À admiração está unida a estima ou o desprezo, conforme seja a grandeza de um objeto ou sua pequenez que admiremos. E podemos assim nos estimar ou desprezar a nós próprios; daí provêm as paixões e, em seguida, os hábitos de magnanimidade ou de orgulho e de humildade ou de baixeza.

Art. 55. A veneração e o desdém.

Mas, quando estimamos ou desprezamos outros objetos que consideramos como causas livres, capazes de fazer o bem ou o mal, da estima procede a veneração, e do simples desprezo o desdém.

Art. 56. O amor e o ódio.

Ora, todas as paixões precedentes podem ser excitadas em nós sem que percebamos de modo algum se o objeto que nos provoca é bom ou mau. Mas, quando uma coisa se nos apresenta como boa em relação a nós, isto é, como nos sendo conveniente, isso nos leva a ter amor por ela; e quando se nos apresenta como má ou nociva, isso nos incita ao ódio.

Art. 57. O desejo.

Da mesma consideração do bem e do mal nascem todas as outras paixões; mas, a fim de colocá-las por ordem, distingo os tempos e, considerando que elas nos levam a olhar o futuro muito mais do que o presente ou o passado, começo pelo desejo. Pois não somente quando se deseja adquirir um bem que ainda não se possui, ou evitar um mal que se julga passível de sobrevir, mas também quando se deseja apenas a conservação de um bem ou a ausência de um mal, que é tudo aquilo a que essa paixão pode estender-se, é evidente que ela encara sempre o futuro.

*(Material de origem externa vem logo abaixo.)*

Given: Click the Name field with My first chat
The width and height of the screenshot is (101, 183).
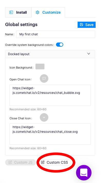Looking at the screenshot, I should pyautogui.click(x=56, y=34).
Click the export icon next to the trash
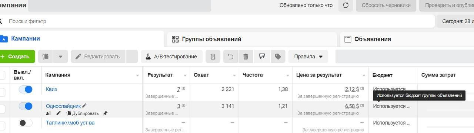 262,57
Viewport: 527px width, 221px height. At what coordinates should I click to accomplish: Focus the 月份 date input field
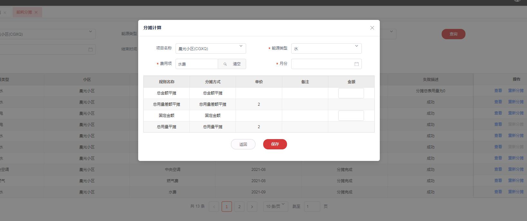pyautogui.click(x=322, y=64)
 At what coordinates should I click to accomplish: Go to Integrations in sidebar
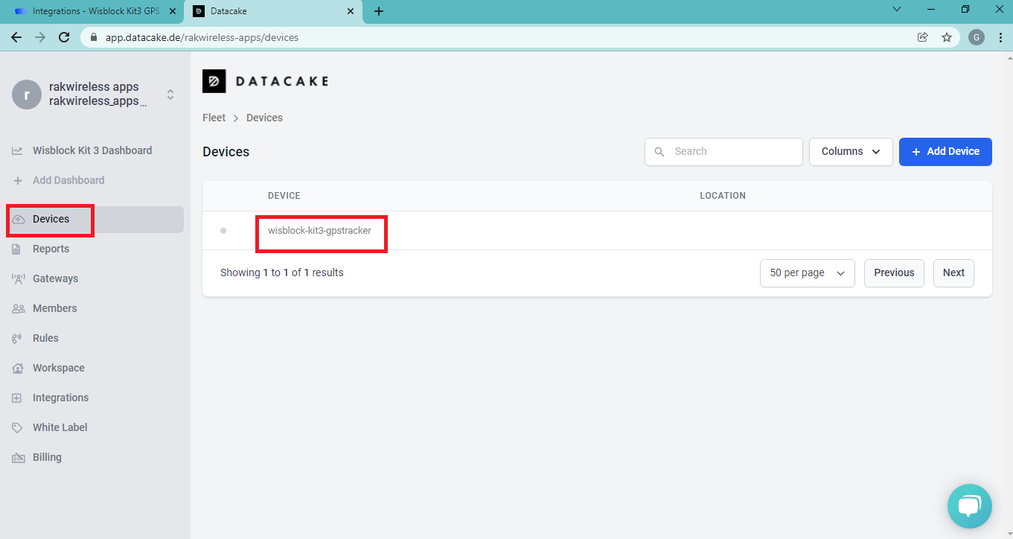pos(60,398)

Art. 61. A alegria e a tristeza.

E a consideração do bem presente excita em nós a alegria, a do mal, a tristeza, quando é um bem ou um mal que nos é representado como nosso.

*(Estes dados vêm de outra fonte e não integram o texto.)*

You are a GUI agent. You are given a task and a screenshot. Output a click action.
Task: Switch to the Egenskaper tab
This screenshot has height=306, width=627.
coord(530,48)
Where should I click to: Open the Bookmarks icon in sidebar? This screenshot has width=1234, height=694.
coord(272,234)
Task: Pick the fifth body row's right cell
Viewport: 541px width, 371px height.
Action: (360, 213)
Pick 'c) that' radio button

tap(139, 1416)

DESCARTES, René. As paixões da alma, Parte segunda, Arts. 52-7, 61.

Textos 3

Art. 211. Um remédio geral contra as paixões

E agora que as conhecemos todas as paixões, temos muito menos motivo de as temer do que tínhamos antes; pois verificamos que são todas boas por natureza e só devemos evitar o seu mau uso ou os seus excessos (…).

Mas o que sempre se pode fazer em tal ocasião, e que eu julgo poder apresentar aqui como o remédio mais geral e o mais fácil de praticar contra todos os excessos paixões, é, sempre que se sinta o sangue assim agitado, advertir e lembrar-se de que tudo quanto se apresenta à imaginação tende a enganar a alma e a fazer com que as razões empregadas em persuadir o objeto de sua paixão lhe pareçam muito mais fortes do que são, e as que servem para dissuadir muito mais fracas. (…)

Art. 212. Que é somente delas que depende todo bem e todo mal desta vida.

De resto, a alma pode ter seus prazeres à parte; mas, quanto aos que lhe são comuns com o corpo, dependem inteiramente das paixões: de modo que os homens que elas podem mais emocionar são capazes de apreciar mais doçura nesta vida. É verdade que também podem encontrar nela mais amargura, quando não sabem bem empregá-las, e quando a fortuna lhes é contrária; mas a sabedoria é principalmente útil neste ponto, porque ensina a gente a tornar-se de tal forma seu senhor e a manejá-las com tal destreza que os males que causam são muito suportáveis, tirando-se mesmo certa alegria de todos.

DESCARTES, René. As paixões da alma, Parte segunda, Arts. 211-12.